E. Zora Knight

My photo
a special order, straight queer and strong black.

2007-02-11

2.11.05

Chemistry was crazy from the get go.. Neither one of us knew why...

I wish I was perfect. I could re-write all my wrongs, and create a a fairy tale. The one with you and me, happily ever after, no pain, no hurt, no let downs, no frowns. But that's simply not what life is or about...

I know we started before this date, but this was the date, that I truly recognized how I felt about you. And from that moment forward I could not stand the thought of spending another moment without thinking of you or being in your company. That of course has changed, but it's changed with maturity. I mean at some point we had to stop calling into work on Monday morning, just so that the date that started on Friday would never end. Remember the time it didn't end until Wednesday? I do. We lost a lot of vacation and sick days didn't we? I still think of those days and smile.

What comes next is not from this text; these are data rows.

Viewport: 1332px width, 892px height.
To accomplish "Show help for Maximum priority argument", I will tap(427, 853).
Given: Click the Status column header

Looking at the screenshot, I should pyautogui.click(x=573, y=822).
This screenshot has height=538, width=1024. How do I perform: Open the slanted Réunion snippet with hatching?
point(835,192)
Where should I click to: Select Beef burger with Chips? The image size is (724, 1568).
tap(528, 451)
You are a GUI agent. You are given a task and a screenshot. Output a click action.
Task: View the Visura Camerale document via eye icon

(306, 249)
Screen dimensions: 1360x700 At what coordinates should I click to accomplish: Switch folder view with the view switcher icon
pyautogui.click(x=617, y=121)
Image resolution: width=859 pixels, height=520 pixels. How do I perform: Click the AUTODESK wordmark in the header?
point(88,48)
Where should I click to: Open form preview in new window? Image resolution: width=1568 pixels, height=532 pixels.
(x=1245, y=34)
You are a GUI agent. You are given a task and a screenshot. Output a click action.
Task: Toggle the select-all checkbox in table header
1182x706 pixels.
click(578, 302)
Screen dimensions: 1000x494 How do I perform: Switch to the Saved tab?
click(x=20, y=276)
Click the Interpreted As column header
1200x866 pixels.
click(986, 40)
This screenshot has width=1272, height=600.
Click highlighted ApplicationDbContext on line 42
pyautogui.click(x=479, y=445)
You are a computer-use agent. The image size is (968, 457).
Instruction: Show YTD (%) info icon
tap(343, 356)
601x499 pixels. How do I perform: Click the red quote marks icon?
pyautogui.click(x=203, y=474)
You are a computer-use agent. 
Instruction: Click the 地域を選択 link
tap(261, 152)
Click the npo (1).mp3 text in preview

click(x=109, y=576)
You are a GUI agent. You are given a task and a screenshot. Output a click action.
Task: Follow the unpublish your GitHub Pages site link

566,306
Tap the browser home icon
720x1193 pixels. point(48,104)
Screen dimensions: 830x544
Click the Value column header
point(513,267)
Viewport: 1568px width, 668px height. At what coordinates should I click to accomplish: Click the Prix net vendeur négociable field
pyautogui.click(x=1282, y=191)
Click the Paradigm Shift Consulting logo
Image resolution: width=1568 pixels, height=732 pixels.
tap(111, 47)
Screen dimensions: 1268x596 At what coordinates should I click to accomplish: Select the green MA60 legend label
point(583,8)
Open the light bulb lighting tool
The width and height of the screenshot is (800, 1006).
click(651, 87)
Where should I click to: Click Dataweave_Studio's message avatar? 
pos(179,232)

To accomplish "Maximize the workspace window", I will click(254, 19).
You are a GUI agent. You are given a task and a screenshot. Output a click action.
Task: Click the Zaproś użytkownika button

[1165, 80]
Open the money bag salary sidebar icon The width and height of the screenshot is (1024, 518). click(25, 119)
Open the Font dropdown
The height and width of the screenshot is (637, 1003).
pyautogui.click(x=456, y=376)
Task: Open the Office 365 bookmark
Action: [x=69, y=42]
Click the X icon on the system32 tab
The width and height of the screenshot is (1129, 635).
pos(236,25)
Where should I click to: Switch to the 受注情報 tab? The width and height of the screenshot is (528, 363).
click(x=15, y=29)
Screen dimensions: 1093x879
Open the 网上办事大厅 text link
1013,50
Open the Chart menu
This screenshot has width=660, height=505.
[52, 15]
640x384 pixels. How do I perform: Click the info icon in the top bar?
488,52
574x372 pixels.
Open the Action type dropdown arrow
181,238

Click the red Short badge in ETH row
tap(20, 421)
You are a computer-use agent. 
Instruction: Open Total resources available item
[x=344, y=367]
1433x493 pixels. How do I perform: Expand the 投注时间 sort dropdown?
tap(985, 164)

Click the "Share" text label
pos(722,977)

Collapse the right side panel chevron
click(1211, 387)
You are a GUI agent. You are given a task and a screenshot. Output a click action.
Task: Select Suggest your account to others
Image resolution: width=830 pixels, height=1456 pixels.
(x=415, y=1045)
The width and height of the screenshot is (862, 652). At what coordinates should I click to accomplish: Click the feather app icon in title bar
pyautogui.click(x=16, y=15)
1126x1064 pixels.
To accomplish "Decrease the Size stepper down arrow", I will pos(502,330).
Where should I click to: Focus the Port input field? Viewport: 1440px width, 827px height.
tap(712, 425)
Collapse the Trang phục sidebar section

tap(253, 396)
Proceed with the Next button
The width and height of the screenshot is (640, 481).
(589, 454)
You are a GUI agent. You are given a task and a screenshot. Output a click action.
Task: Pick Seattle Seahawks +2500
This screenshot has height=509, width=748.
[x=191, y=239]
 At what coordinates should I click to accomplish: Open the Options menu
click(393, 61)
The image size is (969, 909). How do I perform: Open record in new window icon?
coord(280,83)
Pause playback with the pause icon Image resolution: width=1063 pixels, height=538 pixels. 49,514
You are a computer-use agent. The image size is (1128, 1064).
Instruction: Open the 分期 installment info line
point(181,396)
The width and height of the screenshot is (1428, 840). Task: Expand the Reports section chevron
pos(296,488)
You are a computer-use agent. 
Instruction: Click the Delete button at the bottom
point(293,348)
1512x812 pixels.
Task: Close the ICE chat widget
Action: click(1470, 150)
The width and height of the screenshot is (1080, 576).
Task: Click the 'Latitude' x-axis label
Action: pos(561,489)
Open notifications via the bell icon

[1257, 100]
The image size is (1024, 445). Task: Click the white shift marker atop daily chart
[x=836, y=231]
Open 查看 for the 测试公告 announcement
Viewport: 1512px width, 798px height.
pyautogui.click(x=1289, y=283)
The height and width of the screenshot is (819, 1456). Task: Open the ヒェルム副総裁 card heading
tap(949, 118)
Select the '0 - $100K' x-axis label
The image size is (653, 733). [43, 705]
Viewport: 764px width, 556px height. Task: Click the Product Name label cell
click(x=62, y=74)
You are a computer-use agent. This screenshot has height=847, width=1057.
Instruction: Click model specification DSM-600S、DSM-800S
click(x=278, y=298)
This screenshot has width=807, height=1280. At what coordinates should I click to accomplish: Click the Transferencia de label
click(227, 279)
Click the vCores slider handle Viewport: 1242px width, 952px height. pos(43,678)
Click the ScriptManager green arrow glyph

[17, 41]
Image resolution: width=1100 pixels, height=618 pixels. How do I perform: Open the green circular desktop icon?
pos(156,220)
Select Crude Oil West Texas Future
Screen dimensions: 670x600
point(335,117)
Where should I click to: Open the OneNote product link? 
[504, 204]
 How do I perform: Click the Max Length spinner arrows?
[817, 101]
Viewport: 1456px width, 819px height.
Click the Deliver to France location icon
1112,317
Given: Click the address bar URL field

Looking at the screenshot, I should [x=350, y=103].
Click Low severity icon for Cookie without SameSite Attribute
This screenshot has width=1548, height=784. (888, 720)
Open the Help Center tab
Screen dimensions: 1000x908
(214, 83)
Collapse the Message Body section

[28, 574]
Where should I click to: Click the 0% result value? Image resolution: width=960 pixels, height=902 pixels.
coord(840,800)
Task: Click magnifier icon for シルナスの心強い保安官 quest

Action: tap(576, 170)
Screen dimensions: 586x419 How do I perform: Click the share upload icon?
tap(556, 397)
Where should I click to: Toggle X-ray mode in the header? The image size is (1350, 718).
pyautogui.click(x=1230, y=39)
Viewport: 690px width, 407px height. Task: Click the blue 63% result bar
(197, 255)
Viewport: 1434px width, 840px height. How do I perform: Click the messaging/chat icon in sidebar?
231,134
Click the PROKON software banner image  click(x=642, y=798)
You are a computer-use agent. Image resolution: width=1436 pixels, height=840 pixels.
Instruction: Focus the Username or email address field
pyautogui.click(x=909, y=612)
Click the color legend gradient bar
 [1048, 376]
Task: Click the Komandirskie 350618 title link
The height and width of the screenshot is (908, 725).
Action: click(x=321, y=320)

I remember the day I fell in love with you, but I was too afraid to say it. It was a Tuesday. A rainy Tuesday. I was suppose to be doing something else, but all I wanted to do was talk to you. I wanted to see you, but didn't know how to ask. So I talked about everything and everything, and anything.. Often making up stuff to fill the silence, (but you know that now), just to show you how witty and quick I was.. oops, still am. But I'm not perfect. I want to be.

I want to remember it all, good, bad and indifferent, just to make sure I don't miss an opportunity to learn... How to make you happy, how to cheer you up, how to correct myself before I mess up... I just want to. Really.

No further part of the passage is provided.